İspanyolların kendisine verdiği ad: Maestro. En büyük özelliği oyuncular ile iyi iletişim kurması ve onları kazanmaya çalışması. Real Madrid gibi egosu bol, süperstarları bir takım haline getirilmiş. Gecen yıl sezon başında Hıncal Uluç , Beşiktaş'ı, Real Madrid gibi bir yıldızlar topluluğuna benzetiyordu. Şimdi bu dağılan yıldızlar topluluğunu, Maestro tekrar birleştirmek için çalışacak. Eh karşılığında alacağı parada hic yabana atılır cinsten değil; İki sene için yaklaşık $ 4 milyon, dolar, Boğazda denize nazir kat, özel araç , lig şampiyonluğuna $ 500 bin, UEFA kupası finaline $ 1mil . Genc takımdan yetiştireceği her futbolcu için de özel primler. Tatlı iş degil mi?
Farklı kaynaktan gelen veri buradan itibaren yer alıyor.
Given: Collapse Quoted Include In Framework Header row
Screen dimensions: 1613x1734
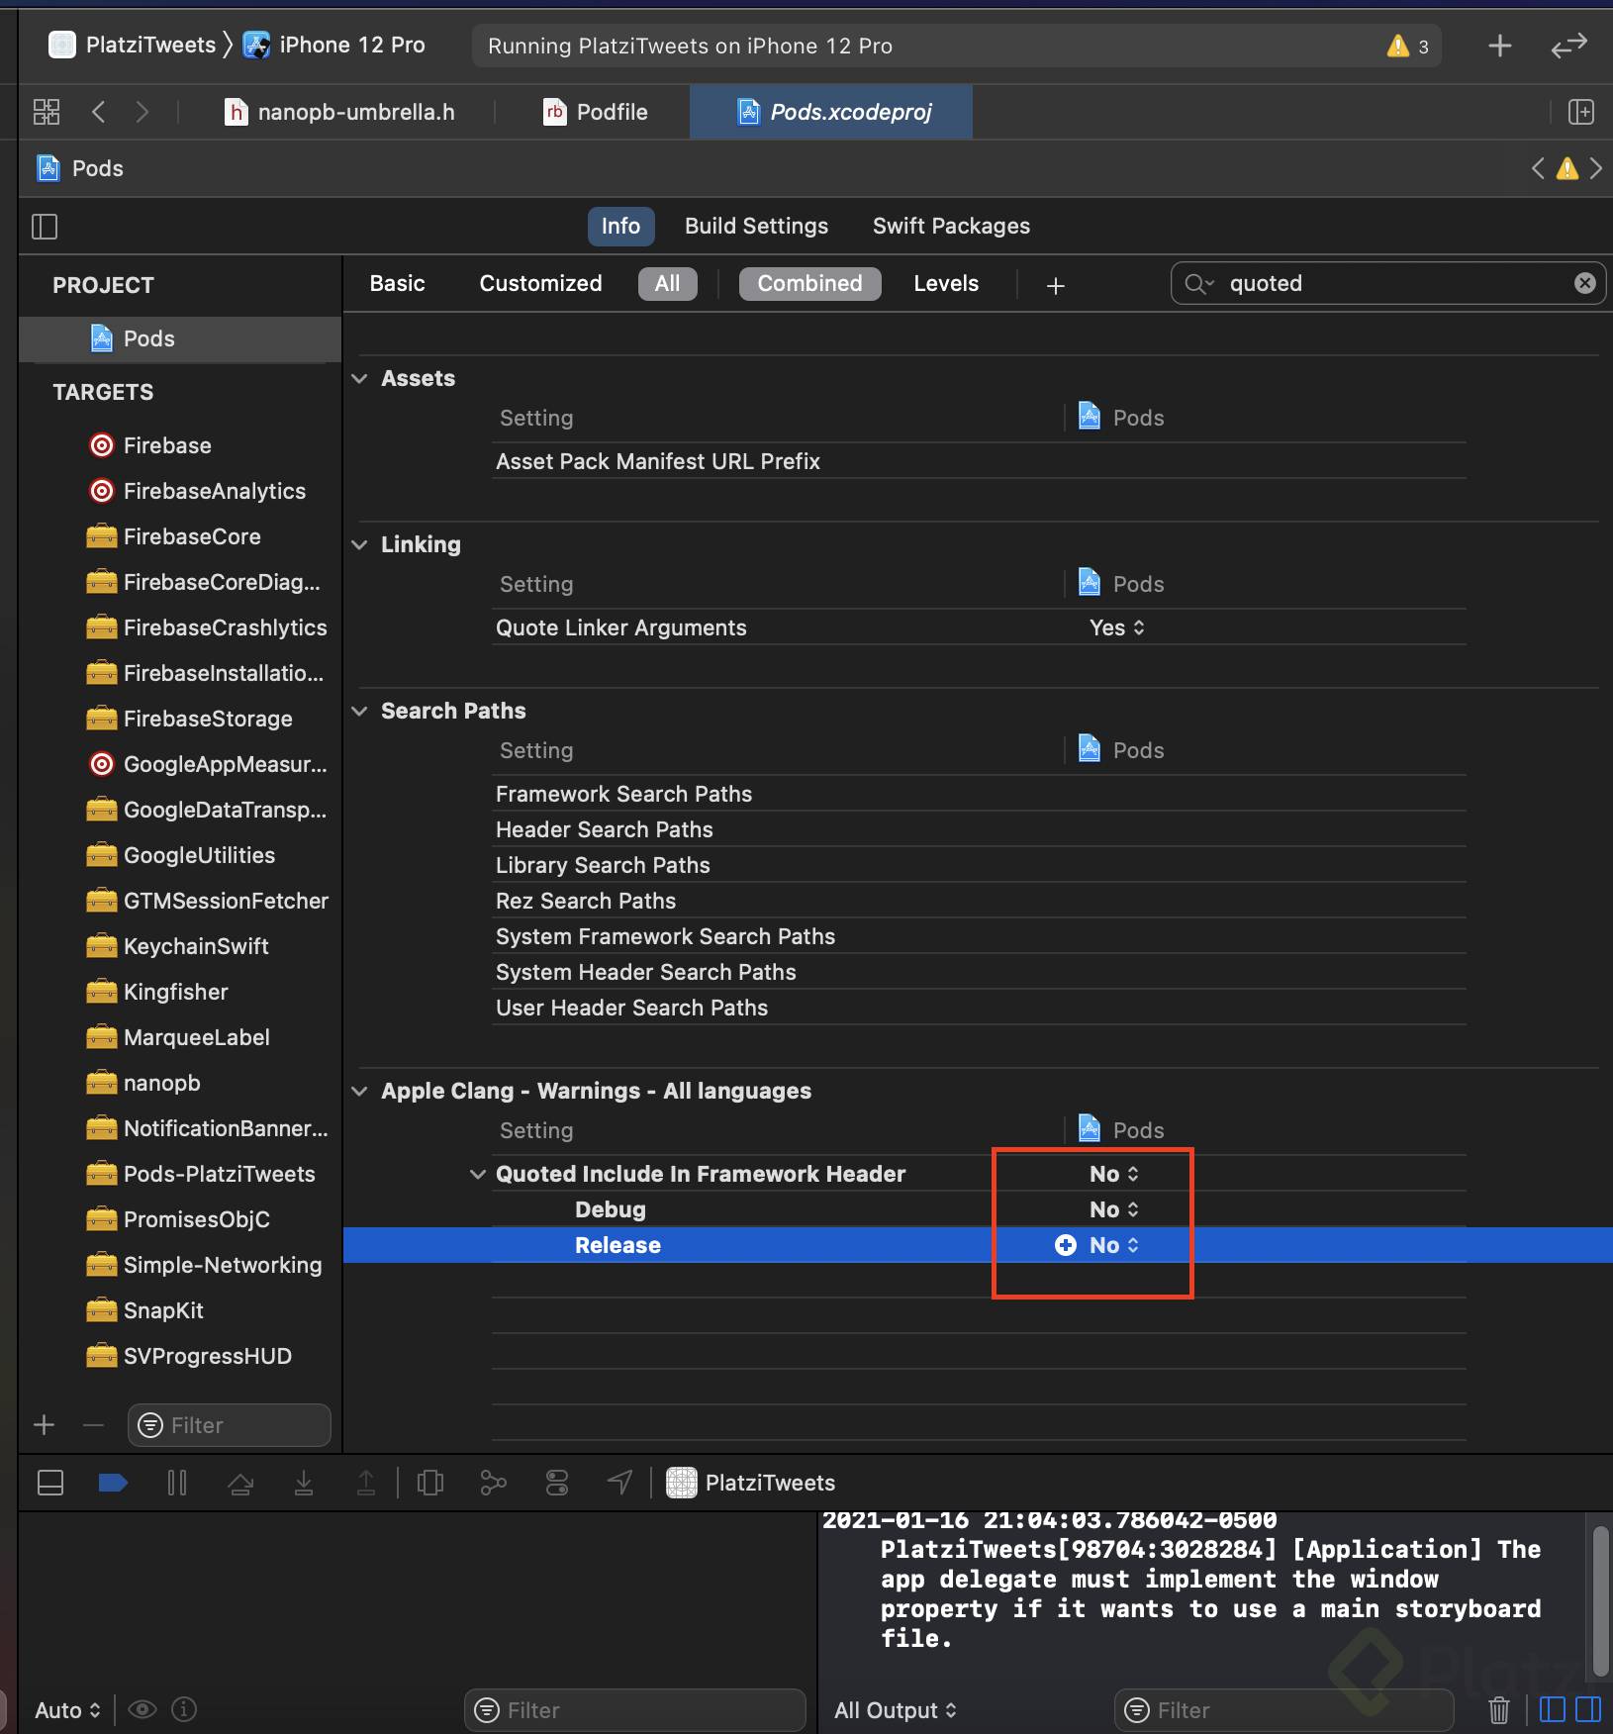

Real Madrid ismi benim için hep sihirli bir isim olmuştur. Zaten görmüş geçirmiş herhangi bir futbol fanatiğine bütün zamanların en büyük takımı kimdir diye sorarsanız alacağınız cevap tekdir: Real Madrid. Real Madrid ile unutamadığım bir ani, 8 Kasim 1958 gününde gerçekleşmiştir. O zamanlar bizim milli takımın 3-1 lik Macaristan zaferi, ve 2-1 Almanya galebesi dışında , Türk takımlarının dışarıda hiç bir başarısı yoktu.O günlerde, Milli Lig yada Super Lig’de olmadığından, Federasyon kupası şampiyonu Besiktas, Türkiye'yi Avrupa Kulüpler turnuvası nda temsil hakkini elde etmiştir. Madrid'deki ilk maçta , kedi kaleci Varol Ürkmez sahne oyununa ragmen Beşiktaş oyunu 2-0 kaybetti. O zamanlar takımlarımızın taktiği “ Çanakkale Geçilmez” diye özetlenebilirdi.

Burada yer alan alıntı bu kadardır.